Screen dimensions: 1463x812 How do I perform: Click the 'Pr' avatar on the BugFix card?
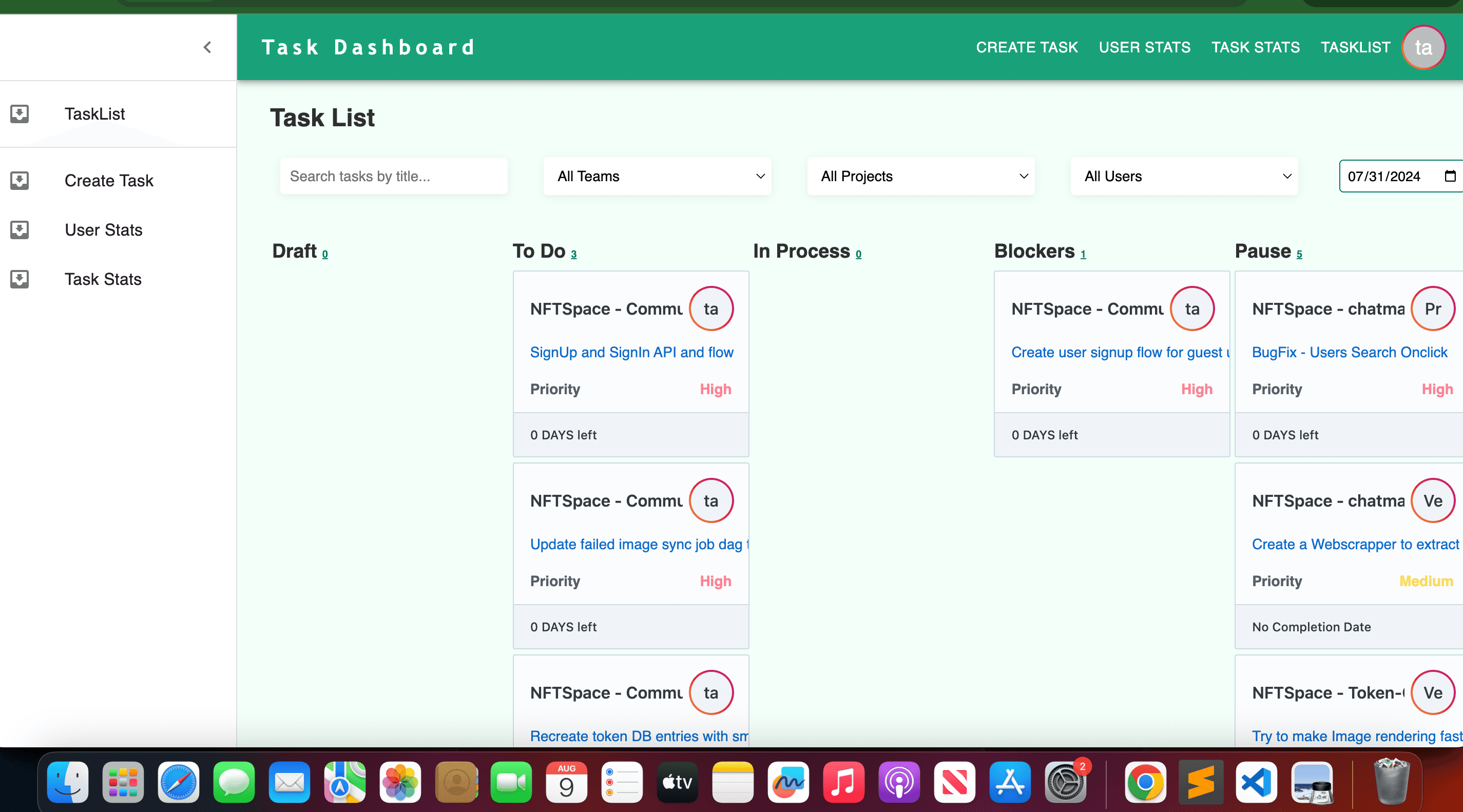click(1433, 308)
--
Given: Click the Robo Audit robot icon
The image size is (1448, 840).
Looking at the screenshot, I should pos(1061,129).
---
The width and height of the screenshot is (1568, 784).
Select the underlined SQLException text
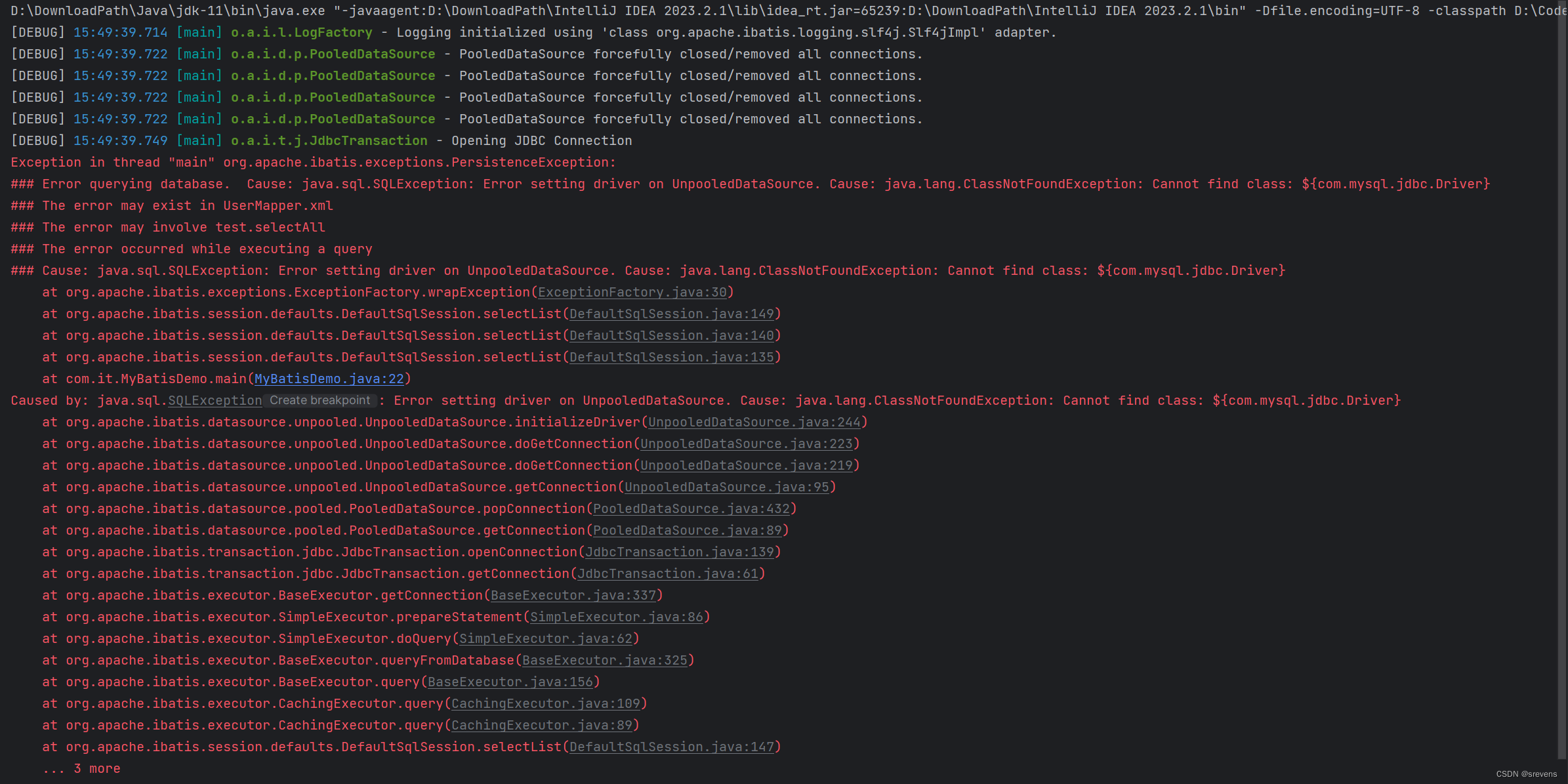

- **Task item**
Retype exactly the span of lines from the one with "The width and" through the one with "Select the underlined SQLException text"; include both ends and omit the rest of the material.

- **Answer to this task**
The width and height of the screenshot is (1568, 784).
Select the underlined SQLException text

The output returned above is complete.